**DATASET CONTENT:**
□ □ □ □ □ □ □

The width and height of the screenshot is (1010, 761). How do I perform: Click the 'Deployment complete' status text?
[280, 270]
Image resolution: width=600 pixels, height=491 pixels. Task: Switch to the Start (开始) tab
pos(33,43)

□ □ □ □ □ □ □

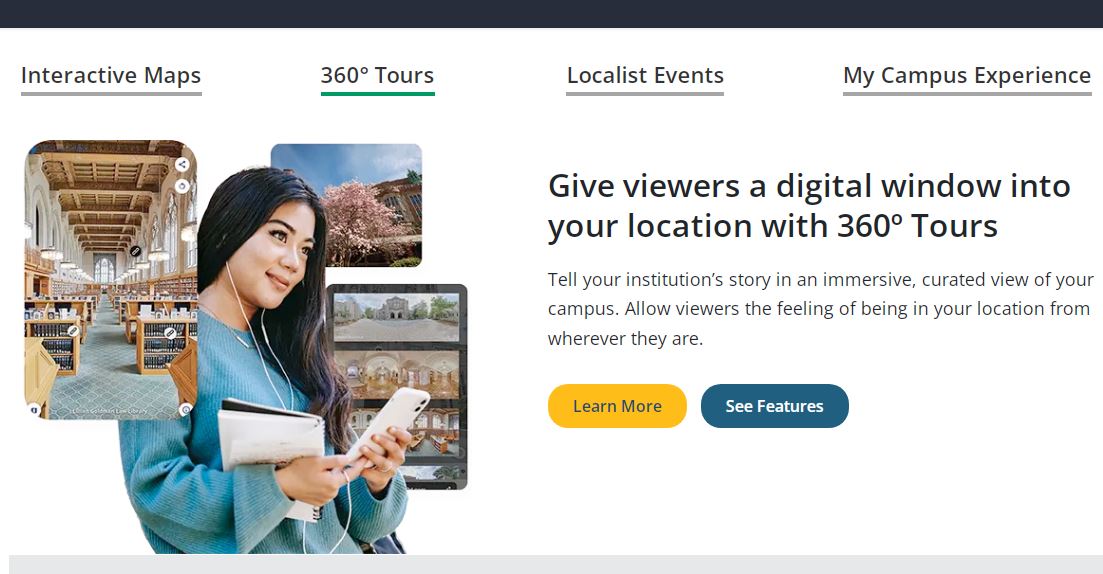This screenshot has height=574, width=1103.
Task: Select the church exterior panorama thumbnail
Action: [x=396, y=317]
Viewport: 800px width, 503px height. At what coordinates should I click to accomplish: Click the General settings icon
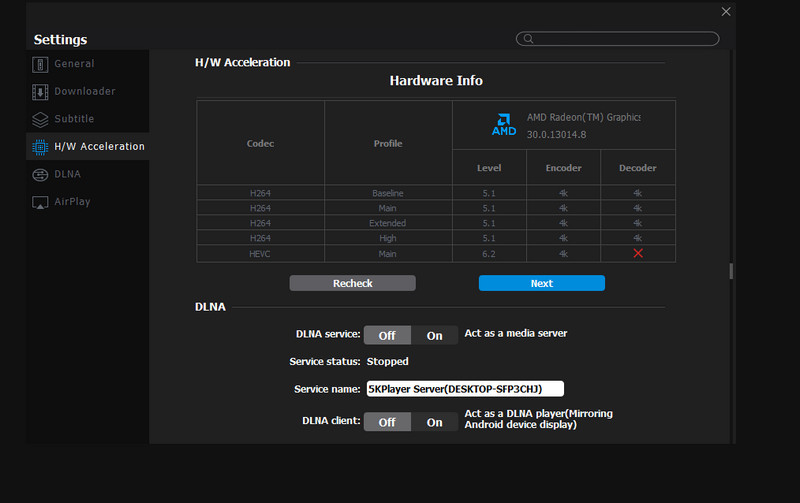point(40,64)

□ □ □ □ □ □ □

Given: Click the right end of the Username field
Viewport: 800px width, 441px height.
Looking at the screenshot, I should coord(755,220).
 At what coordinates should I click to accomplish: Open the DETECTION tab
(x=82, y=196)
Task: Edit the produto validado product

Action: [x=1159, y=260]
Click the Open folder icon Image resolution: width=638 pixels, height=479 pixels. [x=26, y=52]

□ □ □ □ □ □ □

**ABOUT THIS EXERCISE:**
From the entries above, extract only the lines running from the one containing "Task: Edit the produto validado product" through the one containing "Click the Open", inclusive.

**FINISHED TASK:**
Task: Edit the produto validado product

Action: [x=1159, y=260]
Click the Open folder icon Image resolution: width=638 pixels, height=479 pixels. [x=26, y=52]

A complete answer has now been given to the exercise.